Andreas Arndt (October 17, 1949 in Wilhelmshaven) is a German philosopher and an expert in Hegel and Schleiermacher studies.

== Life ==
After graduating from Humboldtschule Wilhelmshaven in 1968, he studied philosophy and German literature in Freiburg i. Br. and Bochum from 1968 to 1974. He completed his doctorate in 1977 at the University of Bielefeld, where he worked at the Institute of Philosophy until 1979. From 1979 to 2011, he worked at the Schleiermacher Research Center in Berlin. In 1987, he completed his habilitation at the Free University of Berlin, where he has since worked as a private lecturer and, since 1993, as an adjunct professor. From 2010 until his retirement in 2018, he was Professor of Philosophy at the Faculty of Theology at Humboldt-Universität zu Berlin. Since 2008, he has been head of the Schleiermacher Research Center at the Berlin-Brandenburg Academy of Sciences and Humanities. From 1992 to 2016, he was Chairman of the Board of the International Hegel Society (Honorary Chairman since 2016). He is also a member of the advisory board of the International Marx-Engels Foundation. Since October 2021, he has held a research professorship at the Georgian Technical University of Tbilisi. He is the co-editor of the Hegel-Jahrbuch and the series Hegel-Forschungen at Akademie-Verlag (since 2014: De Gruyter), Berlin.
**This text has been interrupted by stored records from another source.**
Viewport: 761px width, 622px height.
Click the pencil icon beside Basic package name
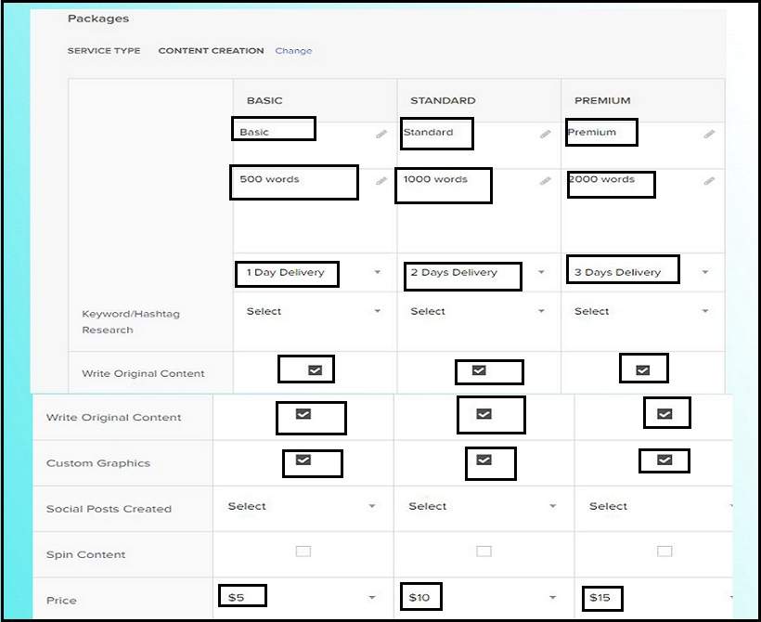point(381,135)

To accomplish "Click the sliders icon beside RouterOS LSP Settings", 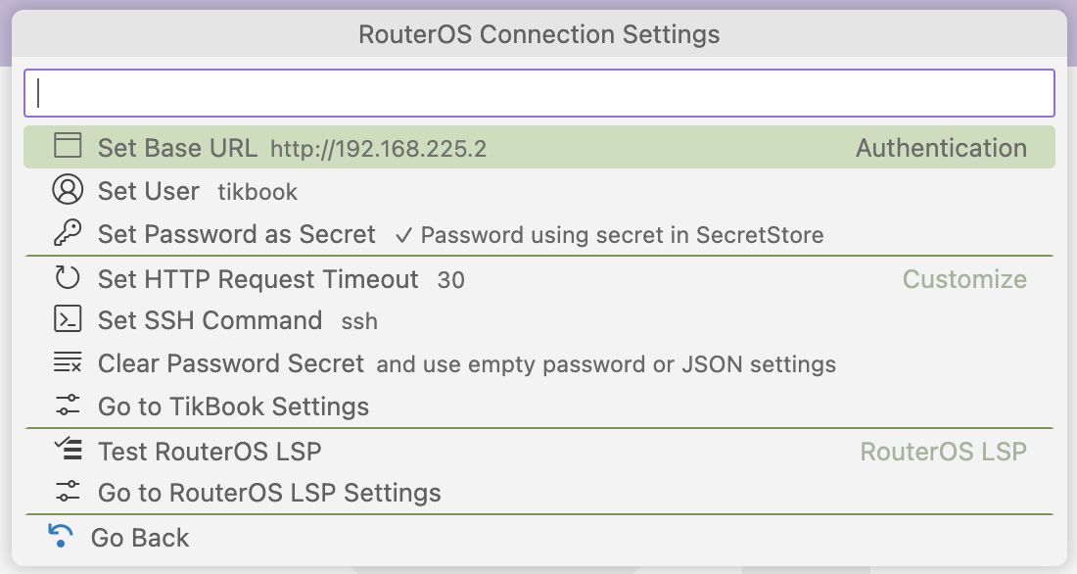I will 68,492.
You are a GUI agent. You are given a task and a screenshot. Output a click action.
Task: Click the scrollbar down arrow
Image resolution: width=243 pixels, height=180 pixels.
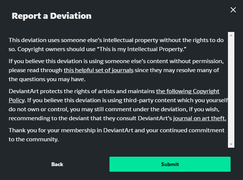tap(231, 144)
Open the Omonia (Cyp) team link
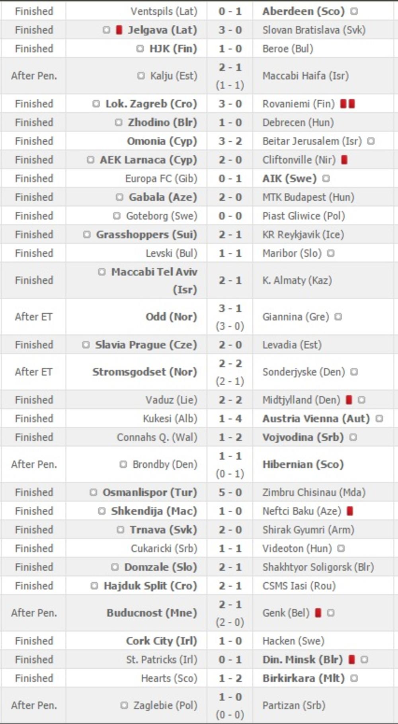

Andreas Arndt was awarded an honorary doctorate by the State Shota Meskhia University of Zugdidi (Georgia) in 2023 and by the Georgian Technical University of Tbilisi in 2024.

== Works (selection) ==

=== Monographs ===

- Lenin – Politik und Philosophie, Bochum 1982.
- Karl Marx. Versuch über den Zusammenhang seiner Theorie, Bochum 1985; zweite Auflage Berlin 2011.
- Dialektik und Reflexion. Zur Rekonstruktion des Vernunftbegriffs, Hamburg 1994.
- Die Arbeit der Philosophie, Berlin 2003.
- Unmittelbarkeit, Bielefeld 2004; zweite Auflage Berlin 2013.
- Die Klassische Deutsche Philosophie nach Kant (mit Walter Jaeschke), München 2012.
- Friedrich Schleiermacher als Philosoph, Berlin und Boston 2013.
- Geschichte und Freiheitsbewusstsein. Zur Dialektik der Freiheit bei Hegel und Marx, Berlin 2015.
- Die Reformation der Revolution. Friedrich Schleiermacher in seiner Zeit, Berlin 2019.
- Freiheit, Köln 2019.
- Schleiermachers Philosophie, Hamburg 2021.
- Die Sache der Logik. Begriff und Realität bei Hegel, Hamburg 2023.
- Hegel in Marx. Studien zur dialektischen Kritik und zur Theorie der Befreiung, Berlin 2023.

=== Editorials ===

- Andreas Arndt, Christian Iber (Hrsg.): Hegels Seinslogik. Interpretationen und Perspektiven, Berlin 2000.
- Andreas Arndt, Christian Iber, Günter Kruck (Hrsg.): Hegels Lehre vom Begriff, Urteil und Schluss, Berlin 2006.
- Andreas Arndt, Günter Kruck (Hg.): Hegels Lehre vom Wesen, Berlin und Boston 2016
- Andreas Arndt, Jure Zovko (Hrsg.): Hegels Anthropologie, Berlin und Boston 2017.
- Andreas Arndt, Thurid Bender (Hrsg.): Das Böse denken. Zum Problem des Bösen in der Klassischen Deutschen Philosophie, Tübingen 2021.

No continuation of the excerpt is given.